**AIM OF THE TASK:** Only the number is wanted: how many lines of the data contain "computer"?

(Beginning of EXERCISE DATA)

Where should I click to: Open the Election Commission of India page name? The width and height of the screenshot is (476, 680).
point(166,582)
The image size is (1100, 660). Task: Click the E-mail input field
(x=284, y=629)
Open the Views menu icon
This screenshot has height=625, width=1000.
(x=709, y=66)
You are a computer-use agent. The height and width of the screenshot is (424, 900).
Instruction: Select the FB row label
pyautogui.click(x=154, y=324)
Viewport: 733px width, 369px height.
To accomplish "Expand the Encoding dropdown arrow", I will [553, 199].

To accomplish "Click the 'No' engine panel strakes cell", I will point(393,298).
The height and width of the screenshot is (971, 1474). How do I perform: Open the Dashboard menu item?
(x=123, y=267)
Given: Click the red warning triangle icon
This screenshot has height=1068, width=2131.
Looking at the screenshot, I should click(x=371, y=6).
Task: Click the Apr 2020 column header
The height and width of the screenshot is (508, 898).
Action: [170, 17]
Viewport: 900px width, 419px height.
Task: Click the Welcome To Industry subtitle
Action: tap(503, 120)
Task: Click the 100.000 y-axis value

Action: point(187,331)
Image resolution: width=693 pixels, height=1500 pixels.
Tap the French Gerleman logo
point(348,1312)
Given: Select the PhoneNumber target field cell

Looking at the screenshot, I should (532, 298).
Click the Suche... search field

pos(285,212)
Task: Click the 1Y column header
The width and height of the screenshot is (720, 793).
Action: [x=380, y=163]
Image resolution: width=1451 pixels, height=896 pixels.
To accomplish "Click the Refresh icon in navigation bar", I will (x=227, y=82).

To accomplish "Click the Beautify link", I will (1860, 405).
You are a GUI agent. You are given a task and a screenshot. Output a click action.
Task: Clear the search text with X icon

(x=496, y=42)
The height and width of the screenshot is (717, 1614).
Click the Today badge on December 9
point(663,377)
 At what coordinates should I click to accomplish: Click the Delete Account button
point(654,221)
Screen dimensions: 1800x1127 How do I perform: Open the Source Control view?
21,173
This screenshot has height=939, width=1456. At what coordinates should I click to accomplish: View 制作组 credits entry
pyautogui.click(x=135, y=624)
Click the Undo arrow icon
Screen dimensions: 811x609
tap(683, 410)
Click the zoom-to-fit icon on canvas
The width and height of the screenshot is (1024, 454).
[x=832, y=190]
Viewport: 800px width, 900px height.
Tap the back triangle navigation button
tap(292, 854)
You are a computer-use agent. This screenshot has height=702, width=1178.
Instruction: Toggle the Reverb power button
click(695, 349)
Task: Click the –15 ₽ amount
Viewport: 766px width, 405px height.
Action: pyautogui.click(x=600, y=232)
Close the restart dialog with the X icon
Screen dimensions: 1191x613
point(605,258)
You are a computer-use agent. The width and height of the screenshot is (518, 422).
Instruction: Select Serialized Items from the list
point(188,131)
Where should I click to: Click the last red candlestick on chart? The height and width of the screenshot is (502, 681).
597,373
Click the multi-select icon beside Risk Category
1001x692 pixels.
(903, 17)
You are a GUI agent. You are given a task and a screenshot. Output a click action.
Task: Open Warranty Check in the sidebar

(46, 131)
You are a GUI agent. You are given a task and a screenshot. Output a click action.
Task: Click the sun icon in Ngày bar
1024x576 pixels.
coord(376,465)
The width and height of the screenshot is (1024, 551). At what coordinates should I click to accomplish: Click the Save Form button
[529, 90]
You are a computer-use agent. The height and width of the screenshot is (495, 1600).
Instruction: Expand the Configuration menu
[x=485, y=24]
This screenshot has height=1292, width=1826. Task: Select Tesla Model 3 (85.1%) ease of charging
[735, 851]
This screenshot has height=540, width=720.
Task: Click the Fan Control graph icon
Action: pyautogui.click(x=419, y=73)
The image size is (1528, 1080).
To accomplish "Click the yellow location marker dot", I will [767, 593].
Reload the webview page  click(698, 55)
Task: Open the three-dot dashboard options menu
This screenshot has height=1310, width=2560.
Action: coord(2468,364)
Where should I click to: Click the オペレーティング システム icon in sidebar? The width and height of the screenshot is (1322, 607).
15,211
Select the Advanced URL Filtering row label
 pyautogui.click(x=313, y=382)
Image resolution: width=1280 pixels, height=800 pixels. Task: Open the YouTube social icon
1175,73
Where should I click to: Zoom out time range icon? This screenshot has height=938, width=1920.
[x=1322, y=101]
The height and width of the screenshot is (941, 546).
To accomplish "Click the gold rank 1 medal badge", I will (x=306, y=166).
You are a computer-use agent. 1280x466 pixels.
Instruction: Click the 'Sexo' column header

(End of EXERCISE DATA)

**ANSWER SECTION:** 5